Anyone know of any bowfishing tournaments in North Dakota? I know Minnesota has a few going on this year and I'm pretty sure South Dakota has one or two. I think it'd be great to get a tournie going.

What you all think? Let's get some discussion here. :beer:


----------



## jkern

2 in Nebraska next weekend. Saturday shoot is on the Mo river, www.carpbusters.org Sunday shoot on Desoto Bend www.carp-o-rama.com .

I think it will be a heck of a turnout this year. :beer:


----------



## boondocks

I'd enter a bowfishing tourney!!!


----------



## strand

Trenton Lake west of Williston June 17th. Contact the Missouri Basin Bowmen


----------



## Duckslayer100

You wanna give a little more info? Like, how to contact these people? Thanks.


----------



## strand

google search the Missouri Basin Bowmen and find the contact info on their site.

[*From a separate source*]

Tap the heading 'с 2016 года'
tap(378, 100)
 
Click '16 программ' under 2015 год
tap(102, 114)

I'm not sure who the contact is for the tourney.


----------



## Duckslayer100

http://www.missouribasinbowmen.com/ Alright alright, geesh...I'll do the dirty work. Just messin. Its my pleasure. There's the link to their main page. Just click on the 2006 Carp Shoot link and you'll get jumped to a PDF about the shoot.

Basic info:

What: Missouri Basin Bowmen Annual Carp Shoot

Where: Trenton Lake, the Missouri River and its tributaries. At the boat ramp next to the Lewis and Clark Bridge.

When: Saturday, June 17. Registration 7 to 7:30 a.m. Shotgun start at 8 a.m. Weigh-in at 5 p.m.

Contact info: Jim or Connie Hval 774-8094

Alright people. No excuses now. Let's get some people at this tournament!!! Get some stuff rollin in this state. Heck...maybe this will lead to tournies all over the place!

Good luck and let us know what's goin on, who's going, how it goes, etc.! :beer:


----------



## boondocks

Duckslayer, Did you ever attend this tournament? If so how did it go, how many teams, the weights and whatever else? If they had some within a hundred miles from Bismarck I'd attend.


----------



## Duckslayer100

Never made it out there. Wish I could have. I'm still fairly new at this North Dakota bowfishing thing so I wasn't really sure either way. And besides...I don't have a boat..


----------



## Fox Island Sportsman

There's a pretty good size tournement at Lake Audabon every summer. I'm not sure of the details, but I believe it was in June last year.
I believe a club out of Minot puts it on.


----------



## Duckslayer100

Hey Fox, if you can dig up any info on the tournie, be sure to post up. I tried a google search but couldn't find anything.

Let us know! :beer:


----------